[The exercise]
Update the records below by replacing each "chevron" with "caret" and keeping everything else unchanged.

[Rows]
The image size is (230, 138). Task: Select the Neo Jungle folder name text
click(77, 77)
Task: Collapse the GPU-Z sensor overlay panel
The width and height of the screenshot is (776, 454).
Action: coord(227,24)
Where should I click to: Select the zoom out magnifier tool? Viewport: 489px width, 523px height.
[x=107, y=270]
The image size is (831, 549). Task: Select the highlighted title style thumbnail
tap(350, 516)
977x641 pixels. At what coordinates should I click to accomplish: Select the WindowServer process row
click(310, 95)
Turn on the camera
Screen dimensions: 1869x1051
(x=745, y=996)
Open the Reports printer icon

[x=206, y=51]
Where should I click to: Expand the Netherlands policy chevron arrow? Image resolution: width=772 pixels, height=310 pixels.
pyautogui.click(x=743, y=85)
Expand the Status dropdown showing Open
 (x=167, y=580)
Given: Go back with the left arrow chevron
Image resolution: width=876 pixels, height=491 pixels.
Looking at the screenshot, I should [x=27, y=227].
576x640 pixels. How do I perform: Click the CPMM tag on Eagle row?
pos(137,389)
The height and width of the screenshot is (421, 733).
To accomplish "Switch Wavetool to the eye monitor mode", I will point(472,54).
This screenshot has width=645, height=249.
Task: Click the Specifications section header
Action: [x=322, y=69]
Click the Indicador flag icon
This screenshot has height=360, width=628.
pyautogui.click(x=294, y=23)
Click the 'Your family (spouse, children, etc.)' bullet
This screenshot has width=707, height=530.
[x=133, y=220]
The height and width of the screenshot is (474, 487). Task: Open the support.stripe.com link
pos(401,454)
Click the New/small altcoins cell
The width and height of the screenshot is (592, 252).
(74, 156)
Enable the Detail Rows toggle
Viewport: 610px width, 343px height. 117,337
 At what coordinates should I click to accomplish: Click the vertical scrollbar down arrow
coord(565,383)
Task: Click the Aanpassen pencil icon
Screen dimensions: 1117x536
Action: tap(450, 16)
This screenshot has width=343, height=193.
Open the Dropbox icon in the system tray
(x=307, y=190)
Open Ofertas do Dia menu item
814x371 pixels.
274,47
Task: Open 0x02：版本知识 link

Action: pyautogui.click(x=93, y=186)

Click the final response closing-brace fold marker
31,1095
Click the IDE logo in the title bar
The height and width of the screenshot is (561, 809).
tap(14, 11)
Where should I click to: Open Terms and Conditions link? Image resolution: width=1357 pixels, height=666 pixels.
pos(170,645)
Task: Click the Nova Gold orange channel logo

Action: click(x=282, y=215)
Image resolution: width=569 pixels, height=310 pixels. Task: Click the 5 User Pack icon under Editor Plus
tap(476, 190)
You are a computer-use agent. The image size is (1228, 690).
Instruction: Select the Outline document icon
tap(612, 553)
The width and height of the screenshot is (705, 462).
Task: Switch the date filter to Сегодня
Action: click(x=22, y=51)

[Response]
The image size is (230, 138). Task: Select the Neo Jungle folder name text
click(77, 77)
Task: Collapse the GPU-Z sensor overlay panel
The width and height of the screenshot is (776, 454).
Action: coord(227,24)
Where should I click to: Select the zoom out magnifier tool? Viewport: 489px width, 523px height.
[x=107, y=270]
The image size is (831, 549). Task: Select the highlighted title style thumbnail
tap(350, 516)
977x641 pixels. At what coordinates should I click to accomplish: Select the WindowServer process row
click(310, 95)
Turn on the camera
Screen dimensions: 1869x1051
(x=745, y=996)
Open the Reports printer icon

[x=206, y=51]
Where should I click to: Expand the Netherlands policy caret arrow? Image resolution: width=772 pixels, height=310 pixels.
pyautogui.click(x=743, y=85)
Expand the Status dropdown showing Open
 (x=167, y=580)
Given: Go back with the left arrow caret
Image resolution: width=876 pixels, height=491 pixels.
Looking at the screenshot, I should [x=27, y=227].
576x640 pixels. How do I perform: Click the CPMM tag on Eagle row?
pos(137,389)
The height and width of the screenshot is (421, 733).
To accomplish "Switch Wavetool to the eye monitor mode", I will point(472,54).
This screenshot has width=645, height=249.
Task: Click the Specifications section header
Action: [x=322, y=69]
Click the Indicador flag icon
This screenshot has height=360, width=628.
pyautogui.click(x=294, y=23)
Click the 'Your family (spouse, children, etc.)' bullet
This screenshot has width=707, height=530.
[x=133, y=220]
The height and width of the screenshot is (474, 487). Task: Open the support.stripe.com link
pos(401,454)
Click the New/small altcoins cell
The width and height of the screenshot is (592, 252).
(74, 156)
Enable the Detail Rows toggle
Viewport: 610px width, 343px height. 117,337
 At what coordinates should I click to accomplish: Click the vertical scrollbar down arrow
coord(565,383)
Task: Click the Aanpassen pencil icon
Screen dimensions: 1117x536
Action: tap(450, 16)
This screenshot has width=343, height=193.
Open the Dropbox icon in the system tray
(x=307, y=190)
Open Ofertas do Dia menu item
814x371 pixels.
274,47
Task: Open 0x02：版本知识 link

Action: pyautogui.click(x=93, y=186)

Click the final response closing-brace fold marker
31,1095
Click the IDE logo in the title bar
The height and width of the screenshot is (561, 809).
tap(14, 11)
Where should I click to: Open Terms and Conditions link? Image resolution: width=1357 pixels, height=666 pixels.
pos(170,645)
Task: Click the Nova Gold orange channel logo

Action: click(x=282, y=215)
Image resolution: width=569 pixels, height=310 pixels. Task: Click the 5 User Pack icon under Editor Plus
tap(476, 190)
You are a computer-use agent. The image size is (1228, 690).
Instruction: Select the Outline document icon
tap(612, 553)
The width and height of the screenshot is (705, 462).
Task: Switch the date filter to Сегодня
Action: click(x=22, y=51)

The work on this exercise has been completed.